Synthesis and physicochemical characterization of oxo and phenylimido Re(V), Re(III) and Ni(II) complexes with the 2-[bis(ethoxyethyl)phosphino]phenolato ligand and derivatives

2-[Bis(ethoxyethyl)phosphino]phenol P1–OH reacts in basic refluxing solvents with ReOCl3(PPh3)2, in a 2/1 molar ratio, to give the green ReOCl(P1–O)2 complex. Structure elucidation by 31P NMR is consistent with a cis-PP “twisted” octahedral complex, which is the preferred conformation on electronic grounds. The complex is unique in toluene while several species were present in ethanol. When the reaction is performed with Re(NPh)Cl3(PPh3)2, a mixture of trans-PP (major) and cis-PP(minor) species in a 3/1 ratio is obtained. These geometric isomers were distinguished by their 2JPP coupling constants. Only cis-PP-Re(NPh)Cl(P1–O)2, less soluble, could be isolated and its molecular structure determined by physicochemical measurements.
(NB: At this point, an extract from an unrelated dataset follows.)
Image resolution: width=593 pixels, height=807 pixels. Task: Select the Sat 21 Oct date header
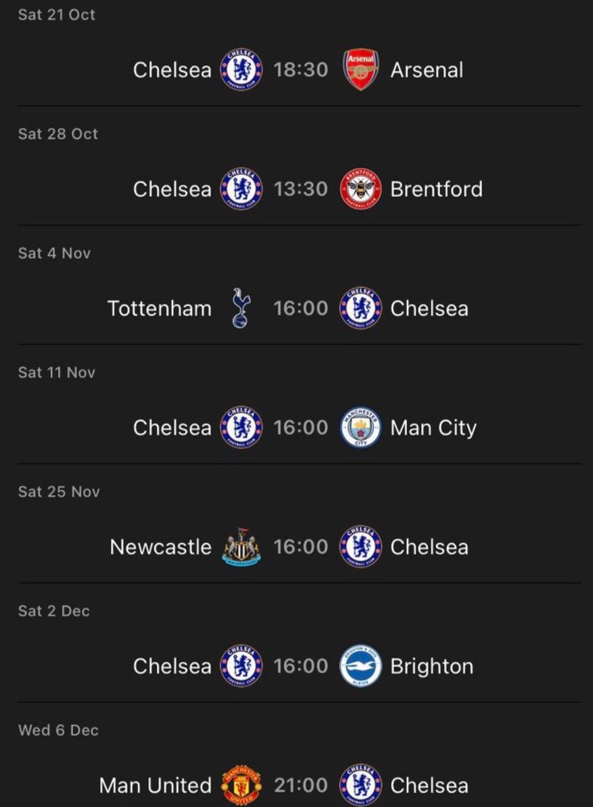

This is the first example of cis-PP phosphinophenolato complex with the [ReNPh]3+ core, thus illustrating the importance of the steric demand of the phosphine substituent. Reaction of P1–OH with NiCl2 gives Ni(P1–O)2 as an orange oily solid with a cis-PP square planar structure. This structure is the most probable based on the 31P, 13C NMR data.